● **Extract to read**
↓↓↓

Hence, it reiterated the importance of
securing growth that is inclusive across all
the multifarious dimensions that are
pertinent in a large, vibrant and variegated
country like India.
Explanatory Memorandum as
to the Action Taken on the
Recommendations Made by the
Thirteenth Finance Commission1
1. The Thirteenth Finance Commission
(hereafter referred to as the Commission) was
constituted by the President on November 13,
2007 to give recommendations on specified
aspects of Centre State fiscal relations during
2010-15. The Commission submitted its
report to the President on December 30, 2009
covering all aspects of its mandate.
2. The report of the Commission (hereafter
referred to as the Report) covering the five year
period commencing from April 1, 2010,
together with this Explanatory Memorandum
on the action taken on the recommendations
of the Commission is being laid on the Table
of the House, in pursuance of Article 281 of
the Constitution. Summary of the main
recommendations of the Commission relating
to the sharing of net proceeds of Union taxes
between Centre and States, grants-in-aid of
revenue of States under Article 275, Goods and
Services Tax (GST), financing of relief
expenditure and roadmap for fiscal
consolidation are contained in Chapter 1 of
the Report of the Commission.
3. The Government has carefully
examined the main recommendations of
the Commission. The action to be taken on
these recommendations is detailed below.

↑↑↑

● **Given entries**
↓↓↓

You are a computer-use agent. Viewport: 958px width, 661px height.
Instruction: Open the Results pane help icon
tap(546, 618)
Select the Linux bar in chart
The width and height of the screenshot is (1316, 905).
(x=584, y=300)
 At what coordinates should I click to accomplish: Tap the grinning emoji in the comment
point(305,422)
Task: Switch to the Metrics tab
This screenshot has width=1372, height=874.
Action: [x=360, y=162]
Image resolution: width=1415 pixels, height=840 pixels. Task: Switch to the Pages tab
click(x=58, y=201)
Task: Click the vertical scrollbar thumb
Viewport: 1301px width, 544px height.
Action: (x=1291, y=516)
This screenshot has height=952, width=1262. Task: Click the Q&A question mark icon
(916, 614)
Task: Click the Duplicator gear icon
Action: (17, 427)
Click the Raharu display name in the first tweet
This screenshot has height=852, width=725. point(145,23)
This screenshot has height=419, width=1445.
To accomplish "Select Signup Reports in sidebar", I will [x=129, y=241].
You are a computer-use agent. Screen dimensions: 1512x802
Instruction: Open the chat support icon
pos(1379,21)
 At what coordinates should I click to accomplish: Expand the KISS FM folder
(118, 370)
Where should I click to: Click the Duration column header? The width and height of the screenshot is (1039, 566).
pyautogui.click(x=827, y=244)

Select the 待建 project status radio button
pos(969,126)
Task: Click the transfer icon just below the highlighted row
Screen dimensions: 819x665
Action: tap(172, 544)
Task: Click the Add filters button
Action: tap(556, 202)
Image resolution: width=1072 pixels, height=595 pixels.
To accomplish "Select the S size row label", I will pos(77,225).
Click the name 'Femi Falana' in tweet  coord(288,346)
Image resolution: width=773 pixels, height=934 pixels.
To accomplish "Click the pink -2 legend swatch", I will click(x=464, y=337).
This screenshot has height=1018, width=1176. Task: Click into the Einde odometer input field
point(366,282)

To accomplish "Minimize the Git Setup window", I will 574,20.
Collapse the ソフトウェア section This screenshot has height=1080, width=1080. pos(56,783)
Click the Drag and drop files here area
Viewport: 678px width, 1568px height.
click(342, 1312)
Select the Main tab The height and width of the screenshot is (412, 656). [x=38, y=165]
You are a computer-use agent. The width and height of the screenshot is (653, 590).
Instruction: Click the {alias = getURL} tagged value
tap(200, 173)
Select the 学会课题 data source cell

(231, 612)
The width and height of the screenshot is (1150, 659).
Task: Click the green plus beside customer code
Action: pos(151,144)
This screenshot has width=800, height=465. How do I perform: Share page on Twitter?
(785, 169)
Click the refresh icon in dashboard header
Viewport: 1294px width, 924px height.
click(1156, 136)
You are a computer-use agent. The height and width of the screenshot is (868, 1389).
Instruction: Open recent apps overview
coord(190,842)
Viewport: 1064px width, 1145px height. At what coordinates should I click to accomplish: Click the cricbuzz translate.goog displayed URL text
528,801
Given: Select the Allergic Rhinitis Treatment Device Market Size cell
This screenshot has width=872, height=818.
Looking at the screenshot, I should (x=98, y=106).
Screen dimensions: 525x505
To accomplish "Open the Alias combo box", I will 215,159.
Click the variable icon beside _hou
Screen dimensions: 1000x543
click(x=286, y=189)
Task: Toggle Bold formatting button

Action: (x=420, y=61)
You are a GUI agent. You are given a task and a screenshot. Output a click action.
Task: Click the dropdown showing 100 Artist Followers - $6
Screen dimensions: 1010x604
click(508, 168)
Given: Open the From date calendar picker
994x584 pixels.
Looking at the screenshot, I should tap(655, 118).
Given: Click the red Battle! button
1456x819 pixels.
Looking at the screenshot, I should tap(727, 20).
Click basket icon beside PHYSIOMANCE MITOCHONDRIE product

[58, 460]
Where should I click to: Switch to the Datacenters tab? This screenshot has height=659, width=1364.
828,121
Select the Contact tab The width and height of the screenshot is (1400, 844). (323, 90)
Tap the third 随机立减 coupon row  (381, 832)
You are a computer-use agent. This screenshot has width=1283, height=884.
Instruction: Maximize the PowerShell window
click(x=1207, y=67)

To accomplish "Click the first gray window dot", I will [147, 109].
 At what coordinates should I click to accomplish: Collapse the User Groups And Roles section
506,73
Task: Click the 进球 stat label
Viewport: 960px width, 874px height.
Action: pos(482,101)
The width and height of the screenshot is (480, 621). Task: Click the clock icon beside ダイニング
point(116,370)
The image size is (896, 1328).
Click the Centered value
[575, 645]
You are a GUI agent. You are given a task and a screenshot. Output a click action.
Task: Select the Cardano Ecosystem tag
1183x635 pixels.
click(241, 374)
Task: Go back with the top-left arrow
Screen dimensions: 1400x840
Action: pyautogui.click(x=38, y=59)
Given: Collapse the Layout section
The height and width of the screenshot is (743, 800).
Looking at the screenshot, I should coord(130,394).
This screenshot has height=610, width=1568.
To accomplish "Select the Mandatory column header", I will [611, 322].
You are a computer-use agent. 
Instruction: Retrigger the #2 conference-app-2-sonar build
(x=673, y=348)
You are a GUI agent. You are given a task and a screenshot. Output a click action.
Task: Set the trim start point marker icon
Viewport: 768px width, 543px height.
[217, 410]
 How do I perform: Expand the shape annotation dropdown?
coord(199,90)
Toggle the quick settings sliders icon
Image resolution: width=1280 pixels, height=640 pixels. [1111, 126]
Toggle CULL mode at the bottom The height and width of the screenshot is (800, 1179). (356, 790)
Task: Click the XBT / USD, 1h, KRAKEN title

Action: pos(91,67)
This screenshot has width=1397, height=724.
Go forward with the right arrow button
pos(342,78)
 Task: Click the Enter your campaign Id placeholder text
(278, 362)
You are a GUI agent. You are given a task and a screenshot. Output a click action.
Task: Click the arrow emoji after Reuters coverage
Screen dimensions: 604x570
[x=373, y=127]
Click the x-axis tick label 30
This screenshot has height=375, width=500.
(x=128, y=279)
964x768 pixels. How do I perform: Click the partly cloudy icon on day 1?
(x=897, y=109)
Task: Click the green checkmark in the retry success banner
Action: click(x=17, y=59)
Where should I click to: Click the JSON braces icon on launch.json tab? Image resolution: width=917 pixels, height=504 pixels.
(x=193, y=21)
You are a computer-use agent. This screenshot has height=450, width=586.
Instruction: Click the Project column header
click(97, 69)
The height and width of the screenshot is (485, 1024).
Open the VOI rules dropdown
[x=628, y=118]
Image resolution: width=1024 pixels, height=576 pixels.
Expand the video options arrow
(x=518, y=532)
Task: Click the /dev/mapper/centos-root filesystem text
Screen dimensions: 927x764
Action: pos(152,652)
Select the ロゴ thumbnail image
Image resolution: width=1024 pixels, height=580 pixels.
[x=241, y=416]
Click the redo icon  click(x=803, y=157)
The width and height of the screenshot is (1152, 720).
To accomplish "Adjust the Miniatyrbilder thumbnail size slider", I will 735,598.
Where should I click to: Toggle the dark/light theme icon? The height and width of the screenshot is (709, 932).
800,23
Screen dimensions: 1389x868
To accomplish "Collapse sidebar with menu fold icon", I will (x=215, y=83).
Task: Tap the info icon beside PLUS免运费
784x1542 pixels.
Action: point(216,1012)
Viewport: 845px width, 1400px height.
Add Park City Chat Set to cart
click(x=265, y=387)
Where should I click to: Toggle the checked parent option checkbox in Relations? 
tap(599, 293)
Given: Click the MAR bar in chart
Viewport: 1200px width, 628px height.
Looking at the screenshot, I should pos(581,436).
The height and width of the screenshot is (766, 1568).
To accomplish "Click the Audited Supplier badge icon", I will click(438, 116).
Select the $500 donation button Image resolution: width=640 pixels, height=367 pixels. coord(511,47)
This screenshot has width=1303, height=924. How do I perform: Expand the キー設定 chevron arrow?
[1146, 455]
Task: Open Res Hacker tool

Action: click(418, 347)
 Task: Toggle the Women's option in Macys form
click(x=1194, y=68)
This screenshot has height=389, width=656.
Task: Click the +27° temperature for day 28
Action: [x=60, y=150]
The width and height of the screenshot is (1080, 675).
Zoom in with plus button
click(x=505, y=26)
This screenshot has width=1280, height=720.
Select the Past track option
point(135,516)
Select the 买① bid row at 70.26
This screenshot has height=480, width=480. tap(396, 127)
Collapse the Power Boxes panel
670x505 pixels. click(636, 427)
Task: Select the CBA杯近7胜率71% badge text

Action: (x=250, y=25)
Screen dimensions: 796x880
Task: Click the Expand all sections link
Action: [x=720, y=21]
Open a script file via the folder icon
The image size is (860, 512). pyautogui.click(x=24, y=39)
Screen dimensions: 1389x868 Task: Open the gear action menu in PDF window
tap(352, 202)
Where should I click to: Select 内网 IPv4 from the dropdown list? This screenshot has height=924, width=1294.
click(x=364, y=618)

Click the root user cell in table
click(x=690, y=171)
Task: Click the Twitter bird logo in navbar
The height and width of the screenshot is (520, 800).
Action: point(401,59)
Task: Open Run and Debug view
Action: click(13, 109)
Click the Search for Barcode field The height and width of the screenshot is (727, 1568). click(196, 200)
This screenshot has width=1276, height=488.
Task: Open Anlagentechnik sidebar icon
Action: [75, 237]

↑↑↑

● **Goal**
Write the next part of the memorandum on the Thirteenth Finance Commission, beginning immediately after its last sentence. The items are independent material and have no connection to the memorandum.

● **Task answer**
Sharing of Union Taxes
4. The Commission has recommended
that for its award period, the share of States
in the net proceeds of Union taxes may be fixed at 32 per cent. The Commission has
also recommended on the inter-se
distribution of the States’ share amongst the
States. The details of the formula for inter -
se distribution and the corresponding share
of each State recommended by the
Commission are indicated in Chapter 8 of
the Report. It has also recommended that
the total transfers to the States on the
revenue account be subjected to an
indicative ceiling of 39.5 per cent of the
gross tax revenues of the Centre.
The Government has accepted the above
recommendations of the Commission.
Grants -in-Aid of Revenues of
States under Article 275 of the
Constitution
5. The Commission has recommended
grants-in-aid of revenues of States for non
plan revenue deficit, elementary education,
environment related issues, improving
outcomes, maintenance of roads and
bridges, local bodies, disaster relief, GST
implementation and state specific grants
under Article 275 of the Constitution.
Non Plan Revenue Deficit Grant
6. The Commission has assessed the
revenues and expenditure of the States for the
period 2010-15 and has projected the deficit
for each State after taking into account the
amount of share in Central taxes for that State.
The Commission has recommended a grant
of Rs. 51,800 crore to meet this deficit for eight
States. The amount of grant recommended for
each state year-wise is indicated in Chapter
12 of the Report. The Commission has also
recommended a performance incentive grant
of Rs. 1,500 crore for three special category States of Assam, Sikkim and Uttarakhand that
have graduated out of Non Plan Revenue
Deficit. The details of this grant are indicated
in Chapter 12 of the Report.
The Government has accepted this
recommendation.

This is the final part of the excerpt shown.